If a competitor’s technical package keeps the iron complex in the same MP band and uses hydrogenated dextran with similar tail distribution and low dimer, the claim set becomes a direct licensing and litigation target.

Key Takeaways

• US 10,414,831 is anchored on two tightly coupled specifications: hydrogenated dextran MW distribution/impurity and iron complex MP.
• The most infringement-relevant parameters are the percentile distribution cutoffs (90 wt% and 10 wt% tail MW), dimer/monomer limits, and the iron complex MP band.
• Dependent claims add narrower MW windows, stricter impurity ceilings, Fe loading limits, optional citrate salt, autoclave sterilization, and aqueous injection formulations.
• The claim set’s practical power comes from combining feedstock distribution + complex MP fingerprint, reducing the ability to design around by changing only a single average property.

FAQs

1. What analytical tests are most likely to be disputed for infringement of US 10,414,831?
   Testing of hydrogenated dextran MW distribution, dimer/monomer saccharide content, and iron complex MP by size exclusion chromatography.

2. Which claim parameters most strongly affect design-around for competitors?
   90 wt% MW cutoff, 10 wt% tail Mw cutoff, dimer saccharide content, and the iron complex MP range.

3. Do citrate salts and autoclaving create separate infringement pathways?
   They add dependent-claim coverage, so they can broaden infringement theories for specific lots, but they are not required for the core complex parameters in Claims 2 and 24.
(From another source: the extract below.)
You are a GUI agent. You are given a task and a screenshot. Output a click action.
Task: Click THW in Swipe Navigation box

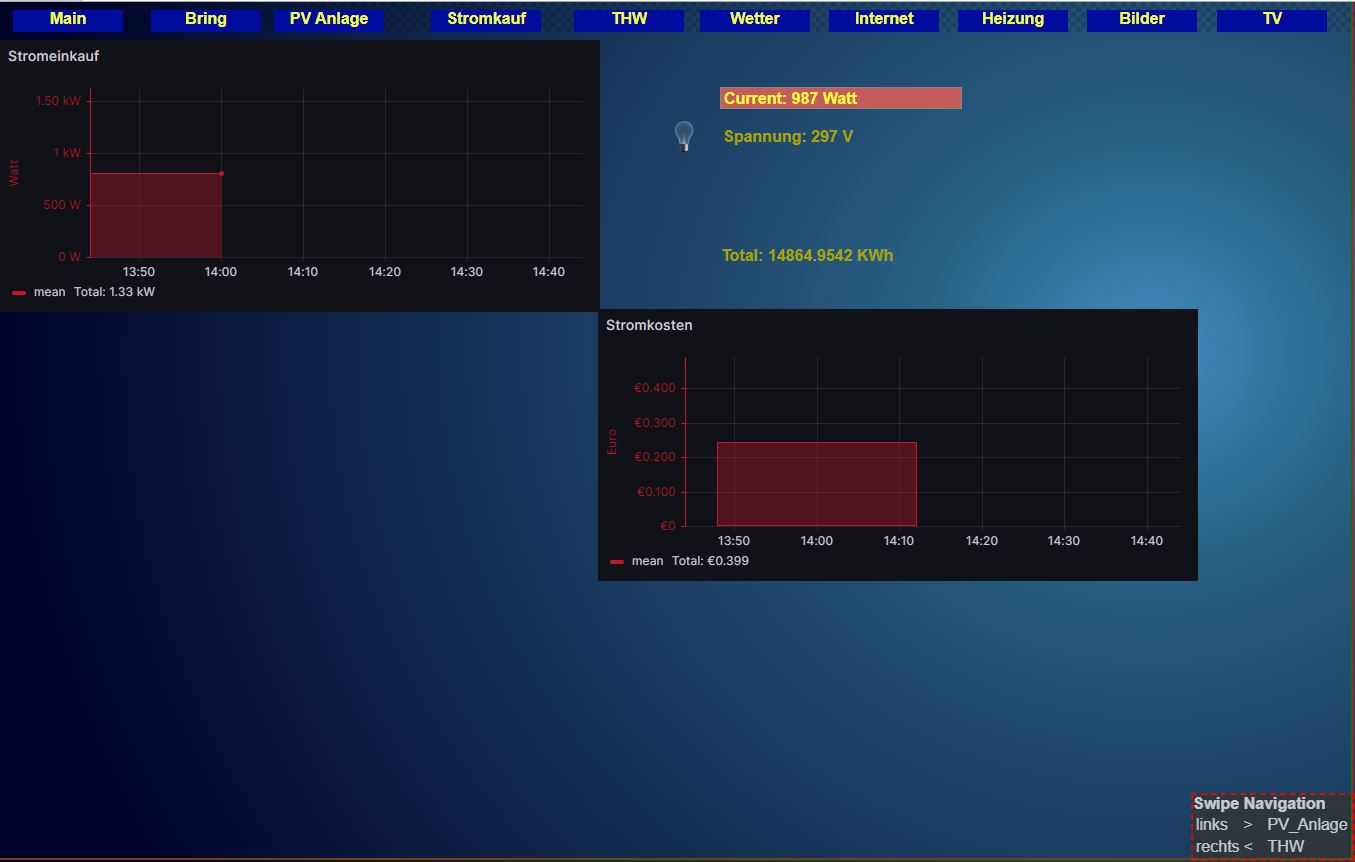click(1286, 846)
4. How does the presence of a narrow MP band (130,000–160,000 Da) affect licensing leverage?
   A narrow MP band compresses the allowable formulation state and increases leverage in disputes where accused products land near but not within the claimed range.

5. Is it sufficient to use “hydrogenated dextran + ferric oxyhydroxide” to infringe US 10,414,831?
   No. The claims require specific MW distribution and impurity limits in the hydrogenated dextran plus a defined iron complex MP window, along with the stability association requirement.

References (APA)

No references can be provided from the information supplied in the prompt.